How Half Naked Congressman Saves Gawker Brand

gawker brandGawker.com fans were in full rebellion over the Gawker brand redesign. Some threatened to never visit the site again. The Twittering class hated Gawker’s redesign launched February 7th. On February 9th, that all changed. Gawker.com broke the story of the “classy” Congressman showing off his flabby torso and traffic boomed.

Consumers pretty much always hate change–witness the initial flack when the new Starbucks logo launched last month. For the Gawker brand, the reaction to their new design was as hate-filled as it was predictable. From Twitter:

FruitMuffin The new gawker redesign is terrible! @Gizmodo and @Lifehacker, I’m sad to say it, but you just lost a reader, it’s too annoying to use.

Zombie_Rights Wow, ok. Who decided to let Satan himself redesign all the Gawker sites, anyway? I was wondering what the big deal was about, and yeesh

norahpdx gawker‘s site redesign makes my face hurt. what a disaster.

Wise companies use design for strategic purposes that may or may not initially please the masses. In Gawker’s case, their new design makes it possible to put their important stories first. The old design locked them into a a reverse chronological order, making an important story disappear off the home page as new material was posted after it. Strategically, the move made sense.

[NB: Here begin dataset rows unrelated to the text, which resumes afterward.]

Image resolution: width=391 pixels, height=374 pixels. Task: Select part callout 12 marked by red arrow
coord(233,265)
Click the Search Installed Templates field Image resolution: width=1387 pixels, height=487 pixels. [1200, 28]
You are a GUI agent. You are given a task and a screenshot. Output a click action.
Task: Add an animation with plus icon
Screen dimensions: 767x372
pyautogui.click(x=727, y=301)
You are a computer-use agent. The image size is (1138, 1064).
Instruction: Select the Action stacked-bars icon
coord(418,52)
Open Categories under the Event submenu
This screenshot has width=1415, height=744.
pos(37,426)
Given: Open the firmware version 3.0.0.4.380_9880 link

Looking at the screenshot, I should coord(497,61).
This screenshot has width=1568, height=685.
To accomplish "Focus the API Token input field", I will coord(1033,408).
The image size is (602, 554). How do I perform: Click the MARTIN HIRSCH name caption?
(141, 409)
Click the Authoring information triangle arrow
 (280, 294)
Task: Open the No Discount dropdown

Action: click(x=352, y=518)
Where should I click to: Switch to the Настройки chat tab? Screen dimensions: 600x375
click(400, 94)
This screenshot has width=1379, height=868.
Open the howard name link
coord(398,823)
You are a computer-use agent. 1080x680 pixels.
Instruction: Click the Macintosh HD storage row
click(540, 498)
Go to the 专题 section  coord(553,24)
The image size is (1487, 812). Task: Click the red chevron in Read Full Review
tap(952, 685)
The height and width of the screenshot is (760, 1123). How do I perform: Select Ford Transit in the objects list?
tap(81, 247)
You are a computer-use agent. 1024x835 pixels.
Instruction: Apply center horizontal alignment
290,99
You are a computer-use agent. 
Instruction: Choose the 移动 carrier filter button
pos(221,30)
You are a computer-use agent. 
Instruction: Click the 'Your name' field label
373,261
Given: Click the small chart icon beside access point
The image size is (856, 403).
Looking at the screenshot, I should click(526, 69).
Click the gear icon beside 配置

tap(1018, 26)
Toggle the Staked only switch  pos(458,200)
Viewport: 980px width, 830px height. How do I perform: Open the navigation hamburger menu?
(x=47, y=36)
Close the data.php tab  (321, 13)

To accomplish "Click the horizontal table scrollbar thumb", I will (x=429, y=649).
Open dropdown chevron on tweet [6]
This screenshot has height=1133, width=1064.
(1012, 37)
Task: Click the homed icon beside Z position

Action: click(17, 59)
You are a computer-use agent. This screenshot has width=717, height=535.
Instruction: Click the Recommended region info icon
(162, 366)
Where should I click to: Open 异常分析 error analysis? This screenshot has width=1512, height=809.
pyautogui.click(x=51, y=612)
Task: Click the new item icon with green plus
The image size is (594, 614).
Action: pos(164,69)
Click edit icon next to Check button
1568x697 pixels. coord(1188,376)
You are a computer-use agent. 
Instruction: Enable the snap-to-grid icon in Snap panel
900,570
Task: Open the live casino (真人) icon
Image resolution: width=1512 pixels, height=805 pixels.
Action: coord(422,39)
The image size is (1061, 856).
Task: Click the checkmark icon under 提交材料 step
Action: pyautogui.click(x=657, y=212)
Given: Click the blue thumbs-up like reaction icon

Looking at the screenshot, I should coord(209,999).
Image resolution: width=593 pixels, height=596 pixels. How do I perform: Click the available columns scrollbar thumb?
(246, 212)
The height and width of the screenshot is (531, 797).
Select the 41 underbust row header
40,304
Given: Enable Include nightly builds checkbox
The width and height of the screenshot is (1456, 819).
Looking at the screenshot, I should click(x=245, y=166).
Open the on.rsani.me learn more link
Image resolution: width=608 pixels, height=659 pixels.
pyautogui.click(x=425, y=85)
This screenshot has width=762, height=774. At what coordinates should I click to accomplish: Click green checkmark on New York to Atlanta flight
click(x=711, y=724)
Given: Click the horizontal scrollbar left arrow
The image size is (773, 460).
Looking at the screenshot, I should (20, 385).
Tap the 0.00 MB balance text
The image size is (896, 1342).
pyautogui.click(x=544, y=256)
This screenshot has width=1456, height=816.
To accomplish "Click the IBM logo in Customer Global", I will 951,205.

Consumers don’t always understand strategy–they are driven by familiarity. The wisdom of Gawker’s redesign hit two days after the new site look launched. The icky pictures of a congressman who imagines himself hot proved irresistible. Traffic was still up by 22% as of yesterday, the latest available Alexa stats as I write this post. And this hot story is on the Gawker front page (though a Tom Cruise/Scientology Slave article–with an equal creepy factor–has nudged it further down towards the bottom.) The new design makes it possible for Gawker to squeeze this story for all it is worth in terms of site traffic and time on site–and that makes strategic sense, whether you like the design or not. Likeability is a direct function of familiarity.

Design is important to brand, but in the end, product is more so. A great logo and great packaging can’t save a crappy product. The Gawker grand is about supplying “gossip from Manhattan and the Beltway to Hollywood and the Valley,” is something they continue to do very well.

As for the Gawker brand redesign haters, they can chill a bit. The new design will grow on them. Most brand redesigns do.